■ INSTRUCTIONS TO FOLLOW:
The stretch from the line with "Where should I click to: Toggle" through the line with "Task: Switch to the Enabled Views tab" in the records below: write it out exactly, and nothing else.

····················

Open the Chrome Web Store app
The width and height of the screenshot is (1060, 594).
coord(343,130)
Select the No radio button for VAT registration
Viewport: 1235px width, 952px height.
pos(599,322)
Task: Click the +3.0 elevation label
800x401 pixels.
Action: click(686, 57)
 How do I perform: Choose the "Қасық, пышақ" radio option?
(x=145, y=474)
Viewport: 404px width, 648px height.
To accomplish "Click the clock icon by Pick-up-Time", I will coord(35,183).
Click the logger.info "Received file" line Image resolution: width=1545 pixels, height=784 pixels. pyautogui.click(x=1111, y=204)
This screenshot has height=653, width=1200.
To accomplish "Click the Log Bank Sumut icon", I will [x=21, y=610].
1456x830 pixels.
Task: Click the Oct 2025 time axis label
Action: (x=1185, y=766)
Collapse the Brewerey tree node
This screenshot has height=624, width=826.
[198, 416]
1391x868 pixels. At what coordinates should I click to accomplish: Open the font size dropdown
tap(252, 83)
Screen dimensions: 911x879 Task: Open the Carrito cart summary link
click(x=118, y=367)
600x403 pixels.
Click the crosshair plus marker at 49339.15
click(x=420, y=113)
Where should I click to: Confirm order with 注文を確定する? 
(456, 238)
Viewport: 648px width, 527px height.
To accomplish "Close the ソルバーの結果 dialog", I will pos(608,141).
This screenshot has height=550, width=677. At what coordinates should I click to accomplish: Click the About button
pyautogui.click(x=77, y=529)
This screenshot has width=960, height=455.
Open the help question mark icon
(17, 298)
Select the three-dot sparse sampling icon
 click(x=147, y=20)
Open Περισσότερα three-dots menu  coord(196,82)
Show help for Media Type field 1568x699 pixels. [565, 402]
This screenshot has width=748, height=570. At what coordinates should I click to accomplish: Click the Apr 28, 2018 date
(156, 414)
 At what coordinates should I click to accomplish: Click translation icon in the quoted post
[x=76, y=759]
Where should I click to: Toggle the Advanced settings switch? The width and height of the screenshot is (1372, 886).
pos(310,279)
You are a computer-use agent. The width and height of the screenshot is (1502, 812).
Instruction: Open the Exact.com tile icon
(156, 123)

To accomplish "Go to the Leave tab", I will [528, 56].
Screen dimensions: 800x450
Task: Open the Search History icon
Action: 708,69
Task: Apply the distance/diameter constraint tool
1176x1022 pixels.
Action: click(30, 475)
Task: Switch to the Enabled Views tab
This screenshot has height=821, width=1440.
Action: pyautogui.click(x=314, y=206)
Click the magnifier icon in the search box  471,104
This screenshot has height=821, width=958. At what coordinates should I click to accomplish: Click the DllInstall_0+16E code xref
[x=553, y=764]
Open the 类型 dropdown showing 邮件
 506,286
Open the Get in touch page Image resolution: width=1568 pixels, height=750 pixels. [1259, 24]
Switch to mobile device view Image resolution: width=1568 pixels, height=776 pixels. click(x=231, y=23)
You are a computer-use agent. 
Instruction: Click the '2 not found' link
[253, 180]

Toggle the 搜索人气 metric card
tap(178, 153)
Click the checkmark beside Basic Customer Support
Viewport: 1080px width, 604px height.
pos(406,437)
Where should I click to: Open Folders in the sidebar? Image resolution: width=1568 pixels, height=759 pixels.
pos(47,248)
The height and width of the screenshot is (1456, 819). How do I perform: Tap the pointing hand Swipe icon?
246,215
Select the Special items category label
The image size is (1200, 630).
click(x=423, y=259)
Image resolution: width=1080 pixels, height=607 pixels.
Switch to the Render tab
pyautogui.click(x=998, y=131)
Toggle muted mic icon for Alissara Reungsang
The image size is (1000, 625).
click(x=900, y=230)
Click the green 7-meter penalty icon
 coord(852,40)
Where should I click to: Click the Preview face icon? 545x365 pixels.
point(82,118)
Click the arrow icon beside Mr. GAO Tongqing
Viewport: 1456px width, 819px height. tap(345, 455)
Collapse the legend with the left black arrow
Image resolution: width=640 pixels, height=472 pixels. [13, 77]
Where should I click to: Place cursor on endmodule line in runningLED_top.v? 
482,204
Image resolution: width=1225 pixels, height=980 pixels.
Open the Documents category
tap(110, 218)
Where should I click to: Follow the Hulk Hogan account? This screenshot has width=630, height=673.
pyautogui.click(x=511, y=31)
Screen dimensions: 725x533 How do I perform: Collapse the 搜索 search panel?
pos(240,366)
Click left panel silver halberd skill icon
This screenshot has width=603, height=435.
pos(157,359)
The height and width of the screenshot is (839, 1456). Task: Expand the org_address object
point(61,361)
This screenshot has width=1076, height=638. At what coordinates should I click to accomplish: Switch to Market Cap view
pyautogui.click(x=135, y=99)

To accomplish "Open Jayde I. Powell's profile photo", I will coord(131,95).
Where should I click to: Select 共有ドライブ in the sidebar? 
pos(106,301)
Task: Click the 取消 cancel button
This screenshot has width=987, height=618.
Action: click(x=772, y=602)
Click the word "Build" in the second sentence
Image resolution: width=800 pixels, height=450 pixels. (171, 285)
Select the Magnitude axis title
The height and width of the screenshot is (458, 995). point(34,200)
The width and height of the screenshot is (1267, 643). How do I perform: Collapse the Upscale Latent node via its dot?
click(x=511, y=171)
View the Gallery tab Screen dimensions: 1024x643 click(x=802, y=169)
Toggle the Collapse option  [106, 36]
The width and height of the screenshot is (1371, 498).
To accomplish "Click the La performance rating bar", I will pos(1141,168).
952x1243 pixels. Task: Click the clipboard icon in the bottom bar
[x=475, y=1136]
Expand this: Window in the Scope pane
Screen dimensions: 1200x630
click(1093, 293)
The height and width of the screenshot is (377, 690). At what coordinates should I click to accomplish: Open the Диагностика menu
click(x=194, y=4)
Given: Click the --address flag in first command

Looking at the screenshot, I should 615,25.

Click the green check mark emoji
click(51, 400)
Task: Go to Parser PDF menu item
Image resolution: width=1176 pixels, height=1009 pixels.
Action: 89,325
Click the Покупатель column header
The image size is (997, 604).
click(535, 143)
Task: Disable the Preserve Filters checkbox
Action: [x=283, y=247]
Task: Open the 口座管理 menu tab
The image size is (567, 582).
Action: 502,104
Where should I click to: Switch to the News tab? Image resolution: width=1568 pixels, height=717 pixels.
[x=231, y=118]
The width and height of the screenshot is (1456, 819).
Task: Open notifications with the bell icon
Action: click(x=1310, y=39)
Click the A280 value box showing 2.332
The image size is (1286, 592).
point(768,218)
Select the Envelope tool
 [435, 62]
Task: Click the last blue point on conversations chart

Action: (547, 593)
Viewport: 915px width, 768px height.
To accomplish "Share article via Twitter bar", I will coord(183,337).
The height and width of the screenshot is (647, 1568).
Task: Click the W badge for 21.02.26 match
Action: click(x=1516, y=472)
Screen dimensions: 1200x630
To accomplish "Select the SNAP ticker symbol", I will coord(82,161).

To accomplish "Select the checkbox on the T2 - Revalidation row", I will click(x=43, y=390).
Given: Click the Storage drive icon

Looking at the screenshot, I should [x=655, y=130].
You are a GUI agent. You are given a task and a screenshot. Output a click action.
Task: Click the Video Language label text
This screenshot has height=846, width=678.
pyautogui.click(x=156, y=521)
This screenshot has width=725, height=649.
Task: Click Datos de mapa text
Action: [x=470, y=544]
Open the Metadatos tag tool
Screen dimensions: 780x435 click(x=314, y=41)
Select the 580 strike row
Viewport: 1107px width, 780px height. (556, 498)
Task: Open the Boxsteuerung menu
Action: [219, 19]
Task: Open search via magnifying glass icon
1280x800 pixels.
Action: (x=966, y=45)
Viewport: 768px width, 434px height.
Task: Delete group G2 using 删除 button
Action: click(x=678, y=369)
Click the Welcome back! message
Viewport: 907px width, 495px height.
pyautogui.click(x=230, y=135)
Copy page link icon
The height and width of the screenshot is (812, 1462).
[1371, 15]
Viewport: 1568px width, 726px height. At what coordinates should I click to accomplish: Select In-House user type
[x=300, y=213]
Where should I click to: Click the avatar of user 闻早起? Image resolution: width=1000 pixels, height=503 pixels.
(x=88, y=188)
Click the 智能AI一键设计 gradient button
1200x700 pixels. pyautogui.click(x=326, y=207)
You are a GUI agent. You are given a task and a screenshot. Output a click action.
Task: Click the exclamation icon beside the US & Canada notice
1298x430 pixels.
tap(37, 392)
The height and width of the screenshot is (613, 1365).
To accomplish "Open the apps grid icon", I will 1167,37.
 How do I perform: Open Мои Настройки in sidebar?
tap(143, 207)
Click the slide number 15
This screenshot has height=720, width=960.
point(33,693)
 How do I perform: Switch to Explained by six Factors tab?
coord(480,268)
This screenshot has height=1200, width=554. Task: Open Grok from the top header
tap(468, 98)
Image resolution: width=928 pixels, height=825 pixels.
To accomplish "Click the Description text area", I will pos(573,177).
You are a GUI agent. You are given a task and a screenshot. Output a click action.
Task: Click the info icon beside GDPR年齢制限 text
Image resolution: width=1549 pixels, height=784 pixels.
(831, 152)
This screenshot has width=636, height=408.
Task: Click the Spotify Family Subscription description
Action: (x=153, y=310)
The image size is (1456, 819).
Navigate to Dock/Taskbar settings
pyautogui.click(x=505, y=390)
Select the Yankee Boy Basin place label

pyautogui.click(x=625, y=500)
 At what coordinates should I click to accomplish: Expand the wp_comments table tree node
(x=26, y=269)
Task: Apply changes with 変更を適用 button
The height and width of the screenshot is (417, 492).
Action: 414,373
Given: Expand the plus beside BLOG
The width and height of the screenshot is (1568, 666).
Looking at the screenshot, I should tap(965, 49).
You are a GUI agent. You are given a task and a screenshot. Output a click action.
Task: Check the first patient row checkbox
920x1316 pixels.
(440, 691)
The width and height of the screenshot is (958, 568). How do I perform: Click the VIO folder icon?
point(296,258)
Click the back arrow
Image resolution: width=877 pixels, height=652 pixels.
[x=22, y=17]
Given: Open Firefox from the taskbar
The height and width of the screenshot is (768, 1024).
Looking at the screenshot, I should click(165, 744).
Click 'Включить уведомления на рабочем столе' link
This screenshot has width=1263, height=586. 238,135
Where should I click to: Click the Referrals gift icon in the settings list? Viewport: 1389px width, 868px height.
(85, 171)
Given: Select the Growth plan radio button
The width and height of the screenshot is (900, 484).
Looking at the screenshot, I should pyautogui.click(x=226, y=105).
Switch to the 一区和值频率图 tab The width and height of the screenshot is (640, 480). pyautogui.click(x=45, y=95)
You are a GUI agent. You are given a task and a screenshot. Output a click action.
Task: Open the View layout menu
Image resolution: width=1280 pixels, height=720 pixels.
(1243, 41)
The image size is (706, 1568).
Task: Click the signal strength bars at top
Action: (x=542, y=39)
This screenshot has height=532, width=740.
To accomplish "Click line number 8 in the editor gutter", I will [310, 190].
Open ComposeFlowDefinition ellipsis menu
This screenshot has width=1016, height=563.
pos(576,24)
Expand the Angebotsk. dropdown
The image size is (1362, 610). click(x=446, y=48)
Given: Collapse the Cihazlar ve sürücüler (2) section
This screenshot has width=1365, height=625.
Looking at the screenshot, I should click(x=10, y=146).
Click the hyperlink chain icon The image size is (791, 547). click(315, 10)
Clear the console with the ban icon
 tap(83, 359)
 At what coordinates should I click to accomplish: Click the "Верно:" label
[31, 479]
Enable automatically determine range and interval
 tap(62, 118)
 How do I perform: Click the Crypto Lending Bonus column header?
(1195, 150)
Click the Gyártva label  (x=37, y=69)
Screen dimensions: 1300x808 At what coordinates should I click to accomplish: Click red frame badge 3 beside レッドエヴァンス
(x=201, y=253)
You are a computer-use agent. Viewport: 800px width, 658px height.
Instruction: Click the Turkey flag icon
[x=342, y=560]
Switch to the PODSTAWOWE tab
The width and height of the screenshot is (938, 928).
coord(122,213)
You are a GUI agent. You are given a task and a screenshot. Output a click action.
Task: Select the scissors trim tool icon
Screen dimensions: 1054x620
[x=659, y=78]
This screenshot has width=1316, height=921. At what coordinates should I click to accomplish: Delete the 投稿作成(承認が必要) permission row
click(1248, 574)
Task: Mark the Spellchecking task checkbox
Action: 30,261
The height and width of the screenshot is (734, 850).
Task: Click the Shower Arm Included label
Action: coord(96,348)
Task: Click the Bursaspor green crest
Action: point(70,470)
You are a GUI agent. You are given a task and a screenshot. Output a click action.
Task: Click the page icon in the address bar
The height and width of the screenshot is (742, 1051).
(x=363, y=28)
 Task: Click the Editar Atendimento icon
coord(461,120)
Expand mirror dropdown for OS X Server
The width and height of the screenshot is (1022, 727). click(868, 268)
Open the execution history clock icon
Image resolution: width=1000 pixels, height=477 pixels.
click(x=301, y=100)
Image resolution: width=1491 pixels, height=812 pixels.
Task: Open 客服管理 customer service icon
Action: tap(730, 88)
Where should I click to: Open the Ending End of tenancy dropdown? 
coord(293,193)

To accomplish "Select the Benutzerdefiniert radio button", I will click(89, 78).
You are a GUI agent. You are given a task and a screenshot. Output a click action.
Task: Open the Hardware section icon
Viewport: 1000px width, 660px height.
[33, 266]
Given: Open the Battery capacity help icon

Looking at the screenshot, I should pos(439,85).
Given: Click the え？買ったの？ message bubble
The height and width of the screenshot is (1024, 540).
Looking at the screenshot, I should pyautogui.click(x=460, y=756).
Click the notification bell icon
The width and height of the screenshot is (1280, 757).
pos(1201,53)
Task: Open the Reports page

····················

■ RESULT:
Where should I click to: Toggle the Advanced settings switch? The width and height of the screenshot is (1372, 886).
pos(310,279)
You are a computer-use agent. The width and height of the screenshot is (1502, 812).
Instruction: Open the Exact.com tile icon
(156, 123)

To accomplish "Go to the Leave tab", I will [528, 56].
Screen dimensions: 800x450
Task: Open the Search History icon
Action: 708,69
Task: Apply the distance/diameter constraint tool
1176x1022 pixels.
Action: click(30, 475)
Task: Switch to the Enabled Views tab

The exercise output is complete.